Chiun lifted his chin in unconcealed interest.
"I remembered that I had a daughter and I wanted to see her again. So I found the will to survive."
Chiun said nothing.
"I'm sorry I blew the mission," Remo said quietly. He rotated his freakishly thick wrists absentmindedly.
Chiun remained quiet, his face stiff, his hazel eyes opaque.
"So, what did we lose?" asked Remo.
"Our honor. But it will be regained. You will see to that."
And Chiun breezed past Remo like a gray wraith.
Opening the door, Remo stuck his head into the bricked-off end of the cellar.

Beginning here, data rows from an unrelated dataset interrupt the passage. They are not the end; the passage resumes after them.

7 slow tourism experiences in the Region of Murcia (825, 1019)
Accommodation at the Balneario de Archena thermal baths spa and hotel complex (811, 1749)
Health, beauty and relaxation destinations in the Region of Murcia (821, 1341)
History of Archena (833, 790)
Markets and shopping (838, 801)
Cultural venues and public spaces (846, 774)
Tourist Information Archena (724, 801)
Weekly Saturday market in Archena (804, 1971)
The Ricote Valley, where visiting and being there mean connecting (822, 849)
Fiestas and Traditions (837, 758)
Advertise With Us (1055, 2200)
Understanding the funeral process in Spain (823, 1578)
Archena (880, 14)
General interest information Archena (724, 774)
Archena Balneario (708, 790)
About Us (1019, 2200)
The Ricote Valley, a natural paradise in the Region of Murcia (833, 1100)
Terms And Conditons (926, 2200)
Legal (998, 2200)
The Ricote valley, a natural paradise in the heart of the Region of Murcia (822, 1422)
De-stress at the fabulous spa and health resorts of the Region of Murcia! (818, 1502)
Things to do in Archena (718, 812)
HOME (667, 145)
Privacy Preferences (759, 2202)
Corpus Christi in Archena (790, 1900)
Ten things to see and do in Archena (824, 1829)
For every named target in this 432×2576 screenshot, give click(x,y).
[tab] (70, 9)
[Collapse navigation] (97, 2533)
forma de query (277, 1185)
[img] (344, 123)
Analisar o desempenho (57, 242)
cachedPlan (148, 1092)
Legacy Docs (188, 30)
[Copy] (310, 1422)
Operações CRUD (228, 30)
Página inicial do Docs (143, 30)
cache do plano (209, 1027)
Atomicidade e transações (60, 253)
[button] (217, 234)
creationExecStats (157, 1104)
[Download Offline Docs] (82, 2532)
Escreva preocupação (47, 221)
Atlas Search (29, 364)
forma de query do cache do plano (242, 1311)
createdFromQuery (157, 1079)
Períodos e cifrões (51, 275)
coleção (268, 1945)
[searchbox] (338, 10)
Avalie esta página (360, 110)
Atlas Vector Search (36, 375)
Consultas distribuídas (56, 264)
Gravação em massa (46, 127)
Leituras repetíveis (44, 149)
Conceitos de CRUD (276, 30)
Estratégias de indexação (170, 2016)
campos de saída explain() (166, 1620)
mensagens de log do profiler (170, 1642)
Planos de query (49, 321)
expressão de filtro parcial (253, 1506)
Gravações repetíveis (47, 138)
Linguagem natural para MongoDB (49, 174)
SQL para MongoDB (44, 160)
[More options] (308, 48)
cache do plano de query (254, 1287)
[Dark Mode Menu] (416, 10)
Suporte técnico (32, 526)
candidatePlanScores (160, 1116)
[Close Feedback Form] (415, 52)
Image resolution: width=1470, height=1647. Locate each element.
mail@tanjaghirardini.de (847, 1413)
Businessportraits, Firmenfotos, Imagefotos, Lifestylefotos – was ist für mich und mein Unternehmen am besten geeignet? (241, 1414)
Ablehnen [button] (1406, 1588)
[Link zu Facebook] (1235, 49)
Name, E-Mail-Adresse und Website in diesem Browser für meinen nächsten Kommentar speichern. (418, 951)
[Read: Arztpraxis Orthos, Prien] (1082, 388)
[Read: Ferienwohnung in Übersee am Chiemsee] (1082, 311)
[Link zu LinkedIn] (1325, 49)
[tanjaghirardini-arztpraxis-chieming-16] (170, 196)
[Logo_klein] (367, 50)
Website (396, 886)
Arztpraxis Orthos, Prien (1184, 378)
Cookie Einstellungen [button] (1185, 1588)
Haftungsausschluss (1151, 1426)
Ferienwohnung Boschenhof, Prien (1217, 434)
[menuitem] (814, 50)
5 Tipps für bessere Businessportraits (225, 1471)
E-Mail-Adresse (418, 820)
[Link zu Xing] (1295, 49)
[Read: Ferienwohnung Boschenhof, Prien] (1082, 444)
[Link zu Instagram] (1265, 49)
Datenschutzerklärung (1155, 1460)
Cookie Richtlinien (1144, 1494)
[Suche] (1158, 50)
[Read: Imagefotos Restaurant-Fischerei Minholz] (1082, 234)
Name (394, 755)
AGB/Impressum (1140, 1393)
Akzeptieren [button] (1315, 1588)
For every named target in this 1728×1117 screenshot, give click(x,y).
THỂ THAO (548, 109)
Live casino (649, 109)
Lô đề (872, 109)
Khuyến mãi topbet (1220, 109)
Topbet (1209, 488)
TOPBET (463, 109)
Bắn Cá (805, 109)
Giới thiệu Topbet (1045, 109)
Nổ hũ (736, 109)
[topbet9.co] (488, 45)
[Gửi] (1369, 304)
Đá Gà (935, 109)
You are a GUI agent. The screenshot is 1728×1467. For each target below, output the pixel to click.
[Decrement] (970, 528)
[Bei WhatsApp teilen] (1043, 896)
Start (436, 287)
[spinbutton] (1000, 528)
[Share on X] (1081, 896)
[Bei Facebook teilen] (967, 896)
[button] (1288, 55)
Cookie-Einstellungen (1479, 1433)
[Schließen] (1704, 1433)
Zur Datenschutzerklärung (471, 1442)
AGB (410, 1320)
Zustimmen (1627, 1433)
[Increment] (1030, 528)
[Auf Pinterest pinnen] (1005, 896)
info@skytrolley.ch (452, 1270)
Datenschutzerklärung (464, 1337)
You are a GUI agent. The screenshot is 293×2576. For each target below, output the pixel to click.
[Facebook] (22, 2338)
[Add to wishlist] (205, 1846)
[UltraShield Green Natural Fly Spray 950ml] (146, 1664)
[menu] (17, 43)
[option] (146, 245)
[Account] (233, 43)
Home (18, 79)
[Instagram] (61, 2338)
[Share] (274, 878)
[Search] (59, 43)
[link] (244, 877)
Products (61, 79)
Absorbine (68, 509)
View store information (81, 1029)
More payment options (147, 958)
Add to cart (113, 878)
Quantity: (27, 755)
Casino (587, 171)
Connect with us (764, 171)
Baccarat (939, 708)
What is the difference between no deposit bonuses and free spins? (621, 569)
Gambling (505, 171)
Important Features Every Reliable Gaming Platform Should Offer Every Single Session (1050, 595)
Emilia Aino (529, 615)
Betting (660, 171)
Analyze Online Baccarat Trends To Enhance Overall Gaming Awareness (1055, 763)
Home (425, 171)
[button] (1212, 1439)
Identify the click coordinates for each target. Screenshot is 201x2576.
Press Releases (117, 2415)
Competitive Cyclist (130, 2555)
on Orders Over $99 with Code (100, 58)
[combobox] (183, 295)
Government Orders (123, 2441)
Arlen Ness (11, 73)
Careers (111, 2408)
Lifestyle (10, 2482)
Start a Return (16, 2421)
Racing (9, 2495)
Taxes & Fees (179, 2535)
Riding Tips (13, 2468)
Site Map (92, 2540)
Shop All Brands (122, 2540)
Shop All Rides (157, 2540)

It was bare, except for row upon row of cedar shelving.
Shrugging, Remo reclosed the door and started after the Master of Sinanju, and they mounted the stairs together.
"The old lady said you were in the fish cellar. But I don't see any fish."
"That is because there is no fish."
"Happy to hear it. Because I'm in a duck mood tonight."
"This is good because duck will be served tonight and every night for the foreseeable future."
"That's more duck than I was looking forward to."